Marruecos dio un paso gigante hacia la siguiente fase del Mundial tras vencer este viernes por la mínima (0-1) a Escocia en el Gillette Stadium. Un gol de vestuario de Ismael Saibari, a los 71 segundos de iniciar el encuentro, fue suficiente para que los Leones del Atlas se durmieran como líderes provisionales del Grupo C, a la espera del choque de fondo entre Brasil y Haití en Filadelfia.

Aunque el espectáculo vino de más a menos y no quedará registrado como el partido más brillante ni entretenido de la Copa del Mundo, sirvió para ratificar el ADN marroquí: un bloque sólido de arriba a abajo, rocoso en defensa y con la ambición intacta de emular la gesta de Catar 2022, esta vez jugando sin la presión del cartel de favoritos.

La historia del partido se escribió antes de que los aficionados terminaran de recuperar el aliento tras el himno nacional. El equipo dirigido por Mohamed Ouahbi demostró desde la primera posesión que el empate previo ante Brasil no fue obra de la casualidad.

La genialidad brotó de las botas de Brahim Díaz. El mediapunta bajó a recibir un balón sin aparente peligro en la zona medular y, en un abrir y cerrar de ojos, frotó la lámpara para trazar un pase quirúrgico con la zurda. El envío rompió las líneas escocesas y encontró la carrera de un Ismael Saibari que, pese a estar ligeramente escorado, batió las redes con un disparo fulminante.

El golazo justificó de inmediato los flashes: el actual MVP de la Eredivisie, por quien el Bayern de Múnich planea desembolsar más de 50 millones de euros al PSV Eindhoven, volvió a ver puerta tras haberle marcado también a la ‘Canarinha’.

Saibari fue el faro de Marruecos. Exhibió un colmillo afilado a campo abierto, firmó desmarques indetectables y desquició a la zaga británica permutando por todo el frente de ataque. El atacante nacido en Terrassa rozó el doblete en dos ocasiones: primero al quedarse a milímetros de empujar un balón cruzado y luego estrellando un misil en la cruceta. Su exhibición fue presenciada en las gradas del Gillette Stadium por Pep Guardiola, quien disfrutó del talento del marroquí junto a su hermano Pere, presidente del Girona.

El tempranero golpe alteró por completo los planes de Escocia.

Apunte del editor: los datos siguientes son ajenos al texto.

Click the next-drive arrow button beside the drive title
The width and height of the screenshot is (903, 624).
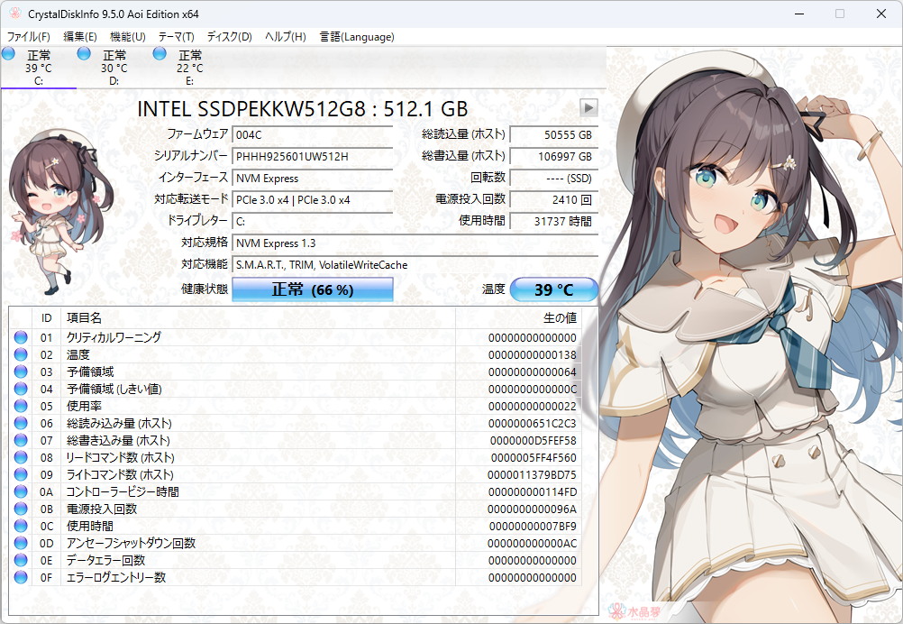coord(588,107)
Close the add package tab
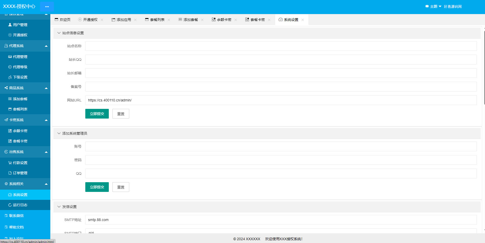The image size is (485, 243). 202,20
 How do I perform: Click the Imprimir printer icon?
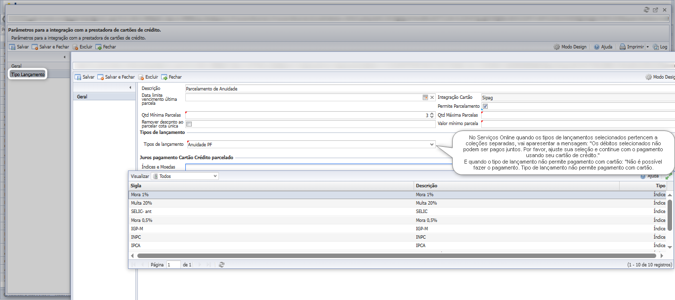point(623,47)

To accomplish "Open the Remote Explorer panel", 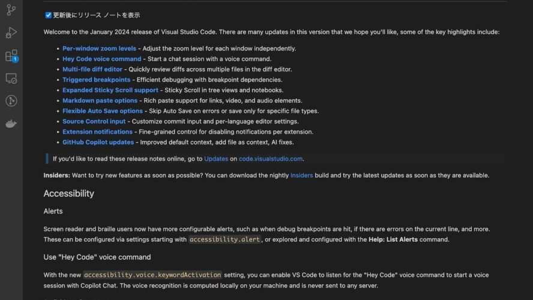I will [11, 79].
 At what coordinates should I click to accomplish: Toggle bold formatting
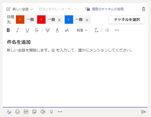[x=8, y=30]
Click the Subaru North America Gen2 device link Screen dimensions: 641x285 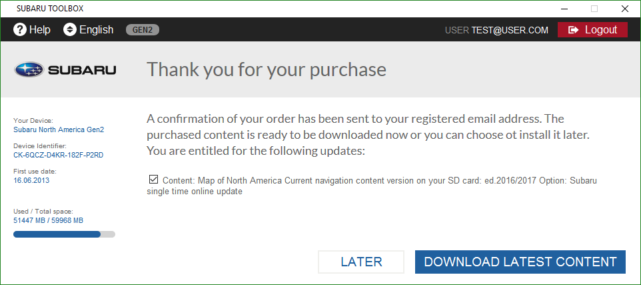coord(59,129)
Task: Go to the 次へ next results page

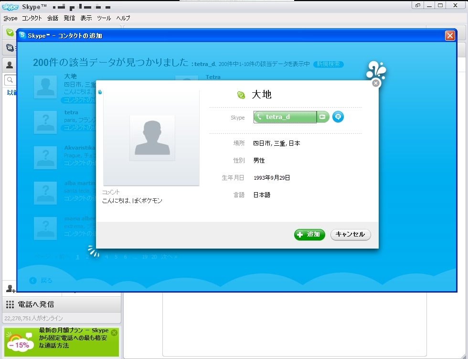Action: pyautogui.click(x=169, y=257)
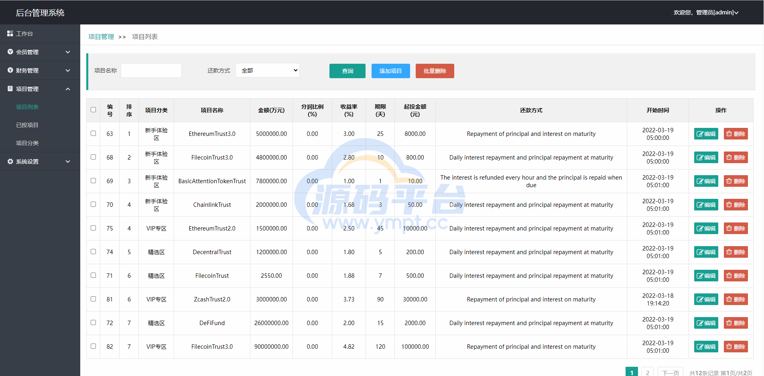The image size is (764, 376).
Task: Go to 项目分类 in the sidebar
Action: pyautogui.click(x=27, y=143)
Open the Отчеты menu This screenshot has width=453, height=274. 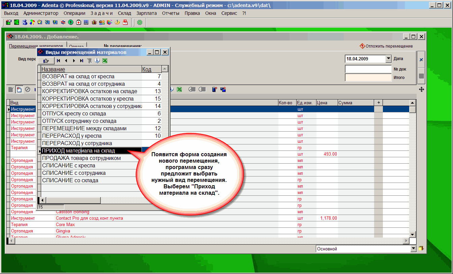[x=171, y=13]
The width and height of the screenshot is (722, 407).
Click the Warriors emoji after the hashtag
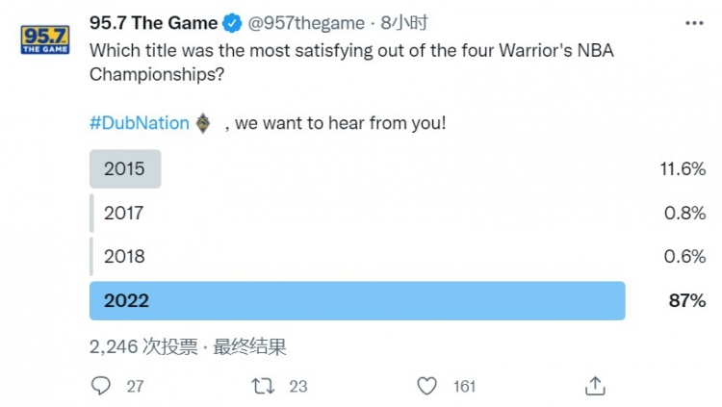click(203, 123)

Obligados a proponer y llevar el peso del partido —un escenario ríspido donde ya habían sufrido ante Haití—, los dirigidos por Steve Clarke carecieron de ideas y fluidez para romper el candado norafricano.

Con los deberes hechos desde el amanecer del encuentro, Marruecos se replegó con comodidad y defendió su parcela con un orden impecable. Por la banda derecha, Achraf Hakimi y Brahim Díaz se asociaron a placer, trasladando la batalla al sector defendido por otro viejo conocido de la élite europea, Andy Robertson.

Pese al ruido extracancha tras confirmarse que el capitán marroquí deberá presentarse ante los tribunales franceses al ser rechazado su último recurso de apelación, Hakimi se mostró sumamente concentrado, liderando la zaga con solvencia durante los 90 minutos.

El desenlace del Grupo C se definirá en horario unificado el próximo 24 de junio. Marruecos buscará sellar formalmente su clasificación en Atlanta frente a Haití, mientras que la Tartan Army tendrá la difícil misión de jugarse la vida ante Brasil en Miami.